[Saved data entries]
╔══
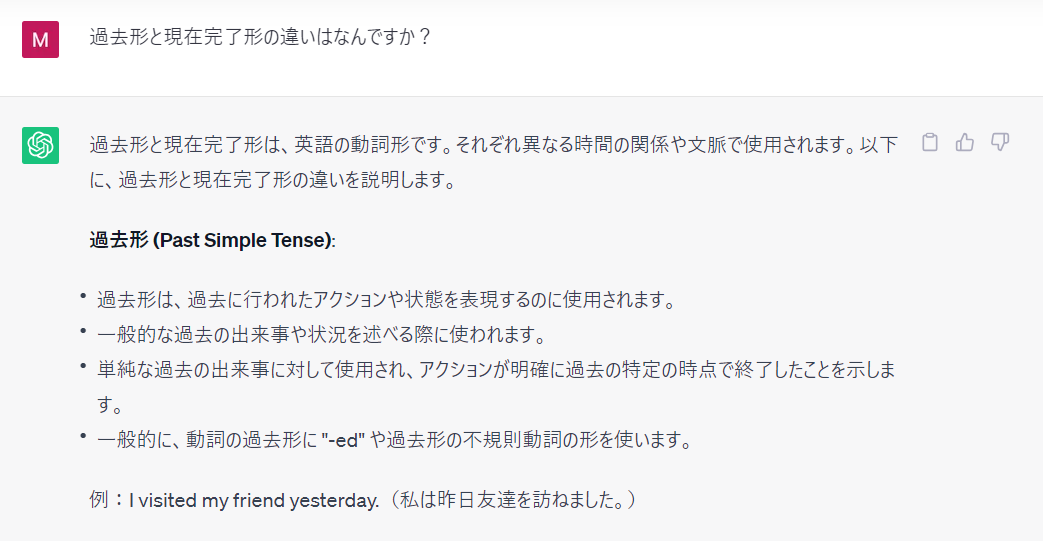Click the green ChatGPT logo avatar
This screenshot has height=541, width=1043.
pos(41,145)
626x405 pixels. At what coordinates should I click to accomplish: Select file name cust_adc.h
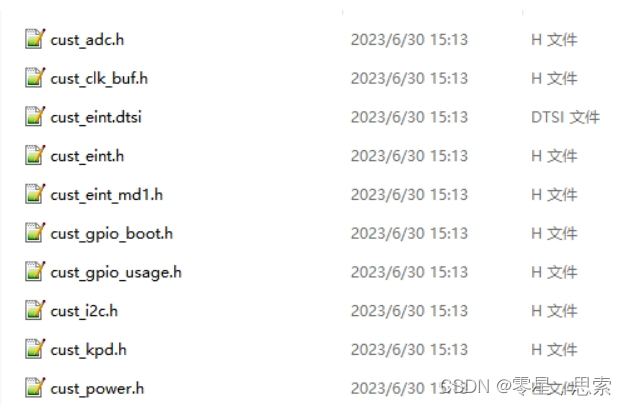coord(87,40)
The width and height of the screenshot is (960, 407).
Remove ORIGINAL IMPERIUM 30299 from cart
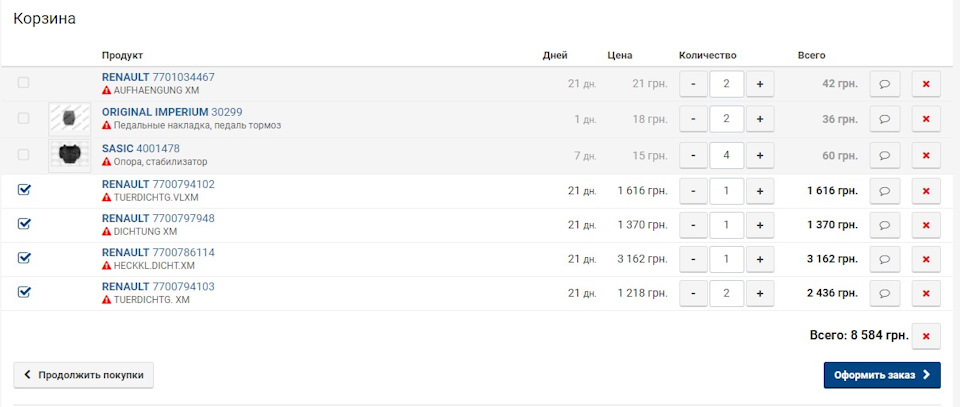pyautogui.click(x=926, y=119)
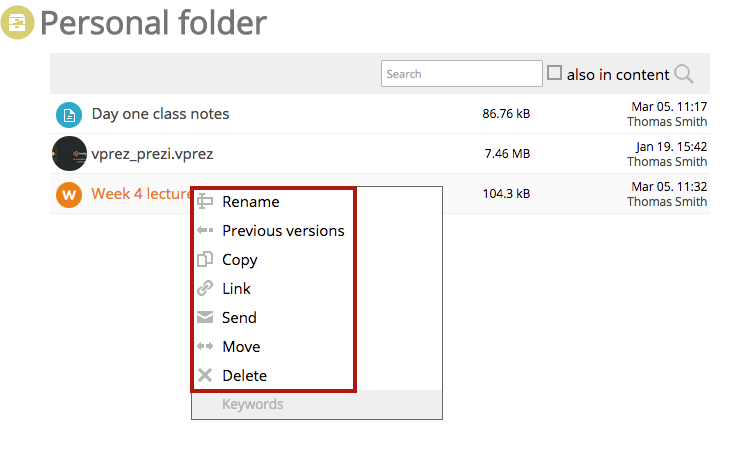Choose Keywords at bottom of context menu
Viewport: 738px width, 465px height.
[x=253, y=404]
╚══
Required work:
Once you find the line that contains "The width and", reproduce it and every line after it through the end of the entries above, exactly as written, with no pictures.

Exercise output:
The width and height of the screenshot is (960, 407).
Remove ORIGINAL IMPERIUM 30299 from cart
pyautogui.click(x=926, y=119)
Choose Keywords at bottom of context menu
Viewport: 738px width, 465px height.
[x=253, y=404]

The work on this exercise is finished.